"Magazines have a long way to go" - Der Issues-Shop in Oakland

Daniel Beskos

Meine Hausmitbewohner in Berkeley machen große Augen, als ich erzähle, dass ich nach Oakland will, um den Magazinladen Issues zu besuchen: "You know, Oakland can be quite a dangerous place", sagen sie. Nun ja, es ist mitten am Tag, ich will dort von der S-Bahn die Hauptstraße runterlaufen und dann in einen Magazinladen rein, das wird man doch überleben, oder? Zur Vorbereitung schaue ich mir schnell noch ein zwei Videos an.

 

In Oakland also die Straße runter, und schon bald bin ich da:

(c) Issues
(c) Issues

Issues ist eigentlich nur ein großer Kiosk, aber mit einer unglaublich reichhaltigen Magazinauswahl - von allen großen US-Magazinen wie Time Magazin oder The Economist über alle möglichen Punk-Fanzines reicht die Auswahl, sogar einige deutsche Zeitschriften wie ZEIT oder NEON haben sie da ("Neon kauft aber nie jemand..."). Dazu gibt es ausgewählte Bücher, Vinyl-Alben und anderes.
━━━━━━━━━━━━━━━━━━━━━━━━━━━━━━
*Aufgabe 1*
Gib aus dem Bericht über den Magazinladen in Oakland den Abschnitt wieder, der bei den Worten „In Oakland also“ beginnt und nach „Vinyl-Alben und anderes.“ endet. Ändere darin „Issues“ überall in „Readers“.
*Aufgabe 2*
Führe den Bericht über den Magazinladen in Oakland nach seinem letzten Satz weiter.
Die Zeilen danach stammen aus einer anderen Quelle.

*Datenauszug*
━━━━━━━━━━━━━━━━━━━━━━━━━━━━━━
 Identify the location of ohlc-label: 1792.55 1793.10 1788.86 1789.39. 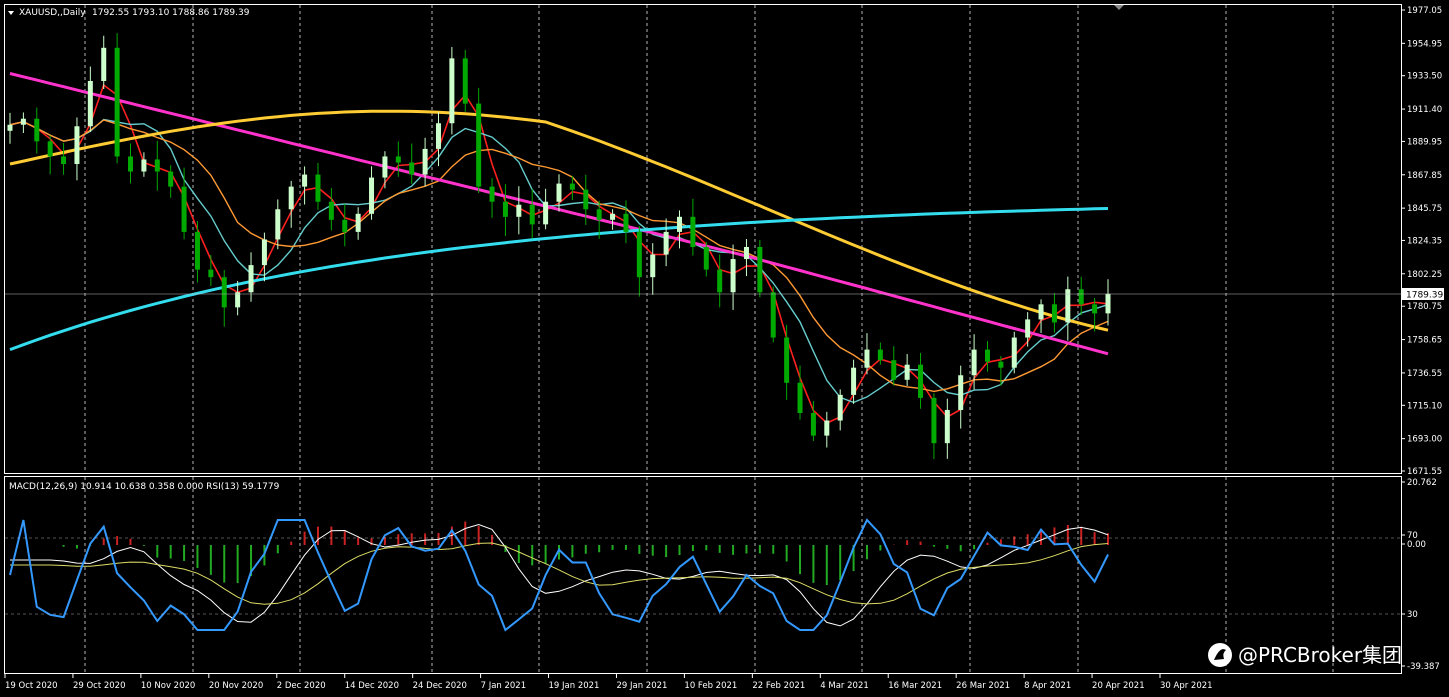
━━━━━━━━━━━━━━━━━━━━━━━━━━━━━━
*Ausgabe 1*
In Oakland also die Straße runter, und schon bald bin ich da:

(c) Readers
(c) Readers

Readers ist eigentlich nur ein großer Kiosk, aber mit einer unglaublich reichhaltigen Magazinauswahl - von allen großen US-Magazinen wie Time Magazin oder The Economist über alle möglichen Punk-Fanzines reicht die Auswahl, sogar einige deutsche Zeitschriften wie ZEIT oder NEON haben sie da ("Neon kauft aber nie jemand..."). Dazu gibt es ausgewählte Bücher, Vinyl-Alben und anderes.

*Ausgabe 2*
Joe und Noella haben den Laden vor 3 Jahren gegründet, nachdem sie keine Magazine fanden, die sie gerne lesen wollten und daraufhin beschlossen, einfach selbst einen Magazin-Laden zu eröffnen.

 

Ich werde wahnsinnig herzlich begrüßt und gehe dann mit dem wahnsinnig sympathischen Joe in einen Mexican Diner gegenüber - ein Laden, der mit seinen braunen Hockern, der Jukebox und den alten Anzeigen als Tischdecken aussieht wie aus einem 70erJahre-Film rausgeschnitten.

 

Joe, der auch Musiker ist und schon ein paar Mal zu Konzerten bei der Transmediale oder der Ars Electronica in Europa war, erzählt, dass es ihm eigentlich darum geht, möglichst viel ungewöhnliches Zeug unter die Leute zu bringen: "Weißt Du, wir haben hier viele normale Leute in der Nachbarschaft, Fischer, Maurer, alte Leute, daher verkaufen wir alles mögliche, von der Fernsehzeitung bis zum Punk-Fanzine."

Und wie finden sie die Sachen, die sie anbieten?

"Bei den Fanzine-Machern ist es meistens so, dass die zu uns in den Laden kommen. Manche kommen auch nur einmal, danach gibts das Magazin schon nicht mehr. Das ganze offizielle Zeug bekommen wir meistens von unserem Vertrieb. Daneben gibt es dann auch noch Großhändler wie Last Gasp Distribution, da können wir als Ladenbetreiber mit 40% Rabatt einkaufen."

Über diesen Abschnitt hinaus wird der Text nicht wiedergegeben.